▶ Vorgegebener Text:
----

Ein weiteres Mittel zur Risikominimierung wäre die Auswahl unterschiedlicher Zulieferer aus ganz verschiedenen geografischen Regionen (Multiple Sourcing). Nicht zuletzt wären Unternehmen weniger anfällig, würde die Just-in-Time-Produktion reduziert und Puffer- beziehungsweise Reservekapazitäten angelegt, indem Lagerbestände auf- und ausgebaut würden, eventuell sogar zusätzliche Produktionskapazitäten.

Krisenfestere Lieferketten sind jedoch nicht ohne höhere Herstellungskosten zu haben, sei es durch höhere Lohnkosten, wenn in den Herkunftsländern selbst produziert wird, oder durch zusätzliche Kosten einer Lagerhaltung. Dies werden dann auch die Konsumentinnen und Konsumenten zu spüren bekommen. Ein krisensicheres Angebot von z. B. Smartphones oder Notebooks wird sich nur zu höheren Preisen realisieren lassen.

----

▶ Aufgabe:
Zitiere aus dem Text über krisenfeste Lieferketten wortgetreu die Stelle von „Ein weiteres Mittel“ bis „sogar zusätzliche Produktionskapazitäten.“. Die Auflistung hat mit dem Text nichts zu tun.

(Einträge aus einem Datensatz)
----

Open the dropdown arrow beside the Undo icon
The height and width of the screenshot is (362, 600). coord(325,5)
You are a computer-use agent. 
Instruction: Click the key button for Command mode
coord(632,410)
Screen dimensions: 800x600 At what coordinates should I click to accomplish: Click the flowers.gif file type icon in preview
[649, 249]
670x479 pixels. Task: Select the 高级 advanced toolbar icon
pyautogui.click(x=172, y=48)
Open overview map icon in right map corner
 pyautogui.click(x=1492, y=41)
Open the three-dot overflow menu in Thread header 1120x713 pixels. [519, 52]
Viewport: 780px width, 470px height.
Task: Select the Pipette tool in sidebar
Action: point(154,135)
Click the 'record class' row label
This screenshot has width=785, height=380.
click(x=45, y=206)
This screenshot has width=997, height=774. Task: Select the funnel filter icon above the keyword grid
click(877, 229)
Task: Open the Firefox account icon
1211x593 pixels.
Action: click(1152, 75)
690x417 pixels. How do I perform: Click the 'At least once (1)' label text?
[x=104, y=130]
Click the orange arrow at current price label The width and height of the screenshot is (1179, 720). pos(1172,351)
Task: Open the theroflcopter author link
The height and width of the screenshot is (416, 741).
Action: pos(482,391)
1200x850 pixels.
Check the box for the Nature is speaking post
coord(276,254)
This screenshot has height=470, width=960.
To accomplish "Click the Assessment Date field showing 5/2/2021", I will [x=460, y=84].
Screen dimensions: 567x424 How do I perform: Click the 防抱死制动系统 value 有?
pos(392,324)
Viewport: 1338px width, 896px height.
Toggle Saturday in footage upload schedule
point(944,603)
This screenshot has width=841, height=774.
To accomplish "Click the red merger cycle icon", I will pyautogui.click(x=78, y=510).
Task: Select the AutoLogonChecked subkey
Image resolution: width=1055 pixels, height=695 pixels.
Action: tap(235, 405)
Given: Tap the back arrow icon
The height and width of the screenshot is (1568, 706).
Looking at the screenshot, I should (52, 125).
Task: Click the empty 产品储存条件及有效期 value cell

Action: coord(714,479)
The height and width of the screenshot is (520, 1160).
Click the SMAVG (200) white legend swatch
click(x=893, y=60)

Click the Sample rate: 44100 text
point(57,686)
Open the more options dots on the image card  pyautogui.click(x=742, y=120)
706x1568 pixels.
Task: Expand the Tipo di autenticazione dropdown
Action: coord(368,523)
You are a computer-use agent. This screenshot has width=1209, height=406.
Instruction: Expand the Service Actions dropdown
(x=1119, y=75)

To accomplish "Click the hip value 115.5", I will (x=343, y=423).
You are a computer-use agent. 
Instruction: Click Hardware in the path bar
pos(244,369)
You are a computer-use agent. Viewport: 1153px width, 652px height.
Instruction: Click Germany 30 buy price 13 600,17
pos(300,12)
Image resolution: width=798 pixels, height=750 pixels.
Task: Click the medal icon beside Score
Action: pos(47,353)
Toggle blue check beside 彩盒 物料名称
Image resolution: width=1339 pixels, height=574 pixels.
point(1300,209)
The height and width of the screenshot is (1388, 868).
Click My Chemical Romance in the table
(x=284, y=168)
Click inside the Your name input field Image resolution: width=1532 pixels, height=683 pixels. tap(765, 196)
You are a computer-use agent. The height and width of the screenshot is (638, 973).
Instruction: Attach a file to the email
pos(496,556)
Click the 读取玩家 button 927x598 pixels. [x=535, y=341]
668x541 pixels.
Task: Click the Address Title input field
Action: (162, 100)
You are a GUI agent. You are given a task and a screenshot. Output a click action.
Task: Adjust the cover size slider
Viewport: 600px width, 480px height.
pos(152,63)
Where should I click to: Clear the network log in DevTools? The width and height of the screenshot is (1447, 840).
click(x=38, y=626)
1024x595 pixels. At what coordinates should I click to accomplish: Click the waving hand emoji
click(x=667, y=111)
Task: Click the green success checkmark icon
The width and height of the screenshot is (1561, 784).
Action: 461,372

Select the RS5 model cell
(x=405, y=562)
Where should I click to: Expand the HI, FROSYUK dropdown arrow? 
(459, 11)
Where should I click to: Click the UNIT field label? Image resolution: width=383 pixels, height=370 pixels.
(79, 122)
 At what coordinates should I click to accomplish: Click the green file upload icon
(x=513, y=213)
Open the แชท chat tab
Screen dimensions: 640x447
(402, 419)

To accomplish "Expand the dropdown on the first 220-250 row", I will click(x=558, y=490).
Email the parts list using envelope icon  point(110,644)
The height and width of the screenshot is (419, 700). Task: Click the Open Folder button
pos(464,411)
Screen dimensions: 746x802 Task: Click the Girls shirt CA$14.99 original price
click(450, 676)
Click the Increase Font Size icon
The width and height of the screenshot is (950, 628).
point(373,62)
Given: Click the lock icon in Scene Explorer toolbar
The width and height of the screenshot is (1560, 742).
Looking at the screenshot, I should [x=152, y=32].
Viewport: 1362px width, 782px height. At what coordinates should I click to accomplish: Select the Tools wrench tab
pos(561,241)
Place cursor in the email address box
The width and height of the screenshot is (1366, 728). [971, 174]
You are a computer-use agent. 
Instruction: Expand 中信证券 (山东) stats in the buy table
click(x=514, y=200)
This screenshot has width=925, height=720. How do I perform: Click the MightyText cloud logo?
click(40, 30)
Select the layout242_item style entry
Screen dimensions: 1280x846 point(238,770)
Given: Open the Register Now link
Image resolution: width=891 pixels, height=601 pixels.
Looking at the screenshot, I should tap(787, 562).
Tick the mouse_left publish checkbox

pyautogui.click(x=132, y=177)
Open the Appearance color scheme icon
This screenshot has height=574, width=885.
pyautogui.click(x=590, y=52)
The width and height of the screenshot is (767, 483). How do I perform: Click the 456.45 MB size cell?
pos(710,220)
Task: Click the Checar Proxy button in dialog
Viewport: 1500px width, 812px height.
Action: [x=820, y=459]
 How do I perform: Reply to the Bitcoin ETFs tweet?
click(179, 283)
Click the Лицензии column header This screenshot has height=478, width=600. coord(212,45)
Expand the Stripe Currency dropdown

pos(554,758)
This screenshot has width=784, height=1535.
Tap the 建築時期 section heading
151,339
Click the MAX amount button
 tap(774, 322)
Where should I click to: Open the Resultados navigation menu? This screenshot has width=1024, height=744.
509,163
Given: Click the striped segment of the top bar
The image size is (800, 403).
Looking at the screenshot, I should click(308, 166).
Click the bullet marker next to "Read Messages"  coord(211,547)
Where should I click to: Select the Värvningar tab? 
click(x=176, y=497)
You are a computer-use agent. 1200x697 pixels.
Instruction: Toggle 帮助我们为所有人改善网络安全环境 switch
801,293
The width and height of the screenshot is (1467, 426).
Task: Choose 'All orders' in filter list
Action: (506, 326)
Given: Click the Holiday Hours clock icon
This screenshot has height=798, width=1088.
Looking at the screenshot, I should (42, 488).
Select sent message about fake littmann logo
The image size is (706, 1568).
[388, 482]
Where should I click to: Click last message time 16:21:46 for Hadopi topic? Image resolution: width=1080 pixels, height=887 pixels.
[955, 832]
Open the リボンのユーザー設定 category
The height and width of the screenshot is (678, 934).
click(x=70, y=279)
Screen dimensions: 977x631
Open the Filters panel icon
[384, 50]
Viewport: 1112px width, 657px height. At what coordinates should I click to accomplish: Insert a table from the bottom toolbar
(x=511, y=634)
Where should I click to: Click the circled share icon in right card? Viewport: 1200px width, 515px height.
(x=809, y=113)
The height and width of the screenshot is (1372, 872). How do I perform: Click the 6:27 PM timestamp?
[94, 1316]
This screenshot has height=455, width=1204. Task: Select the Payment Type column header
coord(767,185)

----

▶ Musterlösung:
Ein weiteres Mittel zur Risikominimierung wäre die Auswahl unterschiedlicher Zulieferer aus ganz verschiedenen geografischen Regionen (Multiple Sourcing). Nicht zuletzt wären Unternehmen weniger anfällig, würde die Just-in-Time-Produktion reduziert und Puffer- beziehungsweise Reservekapazitäten angelegt, indem Lagerbestände auf- und ausgebaut würden, eventuell sogar zusätzliche Produktionskapazitäten.